At least, that’s how data analytics works in a business context. Switch to the research side of things and you’ll play a crucial role in interpreting the results of complex experiments by helping researchers understand the factors that lead to their results and the effects of changes they make.


Getting your start in this field usually requires you to complete a BSc in computer science with data analytics. This article looks at five of the best options provided by some of the world’s top universities.


Top BSc Degrees in Computer Science With Data Analytics Programs


In creating our list of the five best BSc computer science with data analytics programs, we considered the following criteria:

  • Reputation – A good reputation is like word of mouth for a university. We looked for institutions that have an established track record of quality courses, both in the AI field and outside of it.
  • Curriculum – Many computer science degrees have an analytics component but don’t focus on it as a specialization. The courses we chose put data analytics in the spotlight.
  • Faculty Expertise – Who wants to learn from people who don’t have solid reputations in the data analytics industry?
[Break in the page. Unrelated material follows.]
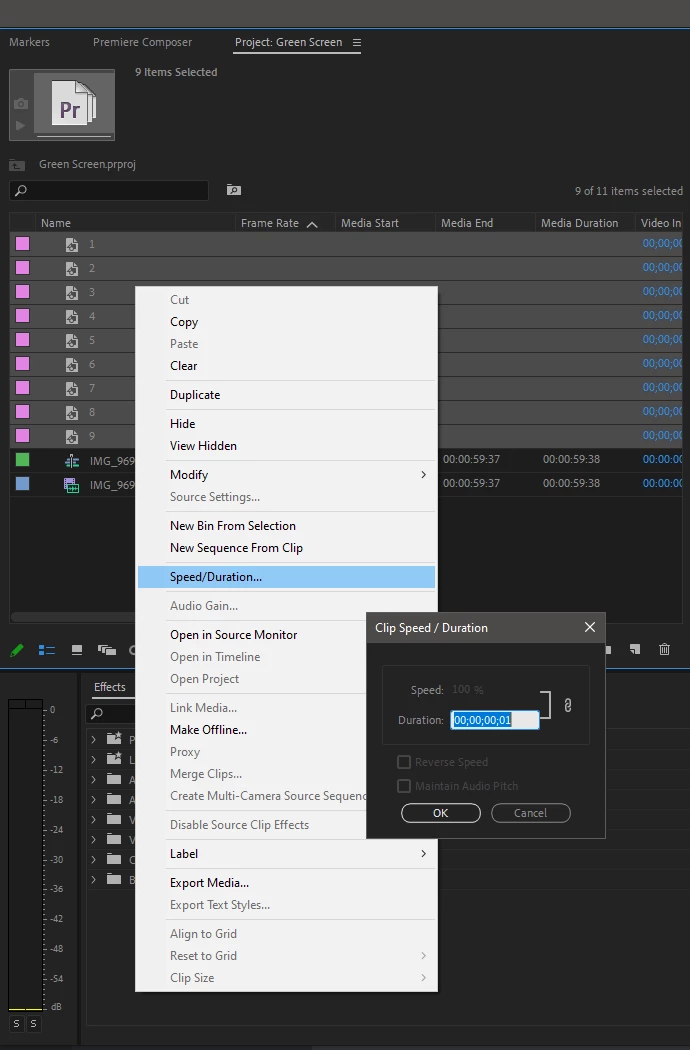
Task: Enable the Reverse Speed checkbox
Action: (x=404, y=762)
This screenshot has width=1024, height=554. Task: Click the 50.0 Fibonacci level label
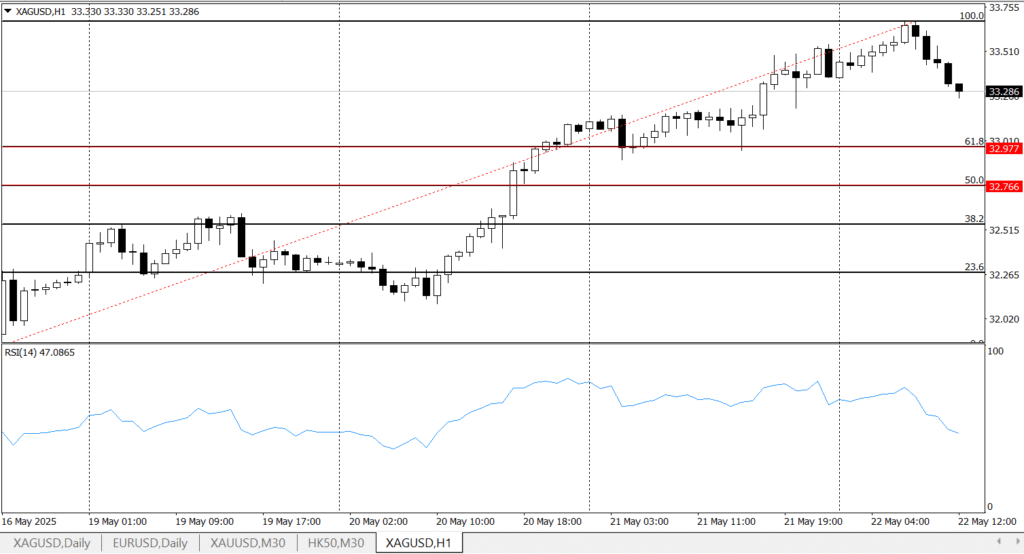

The people who teach you are as important (perhaps even more important) as the content they teach.
  • Industry Connections – A good course is like a tree. The course itself is the trunk, which then branches off into all sorts of industries. You want a course with plenty of branches (i.e., many paths into the industry).
  • Support and Resources – Data analytics isn’t a simple concept that you can pick up with a few hours of study. It’s like a vast ocean and it’s easy to get lost. The right support and resources are like a compass that keeps the student on track.


Top Programs

With the above criteria in mind, we’ve collected five great BSc computer science with data analytics programs for you to consider.


1 – Computer Science With Pathway in Data Analytics (Middle East College)


When universities come together, the result is usually a top-notch degree that allows you to draw from global expertise. That’s what you get with Middle East College’s course, as it’s offered in conjunction with the UK’s Coventry University.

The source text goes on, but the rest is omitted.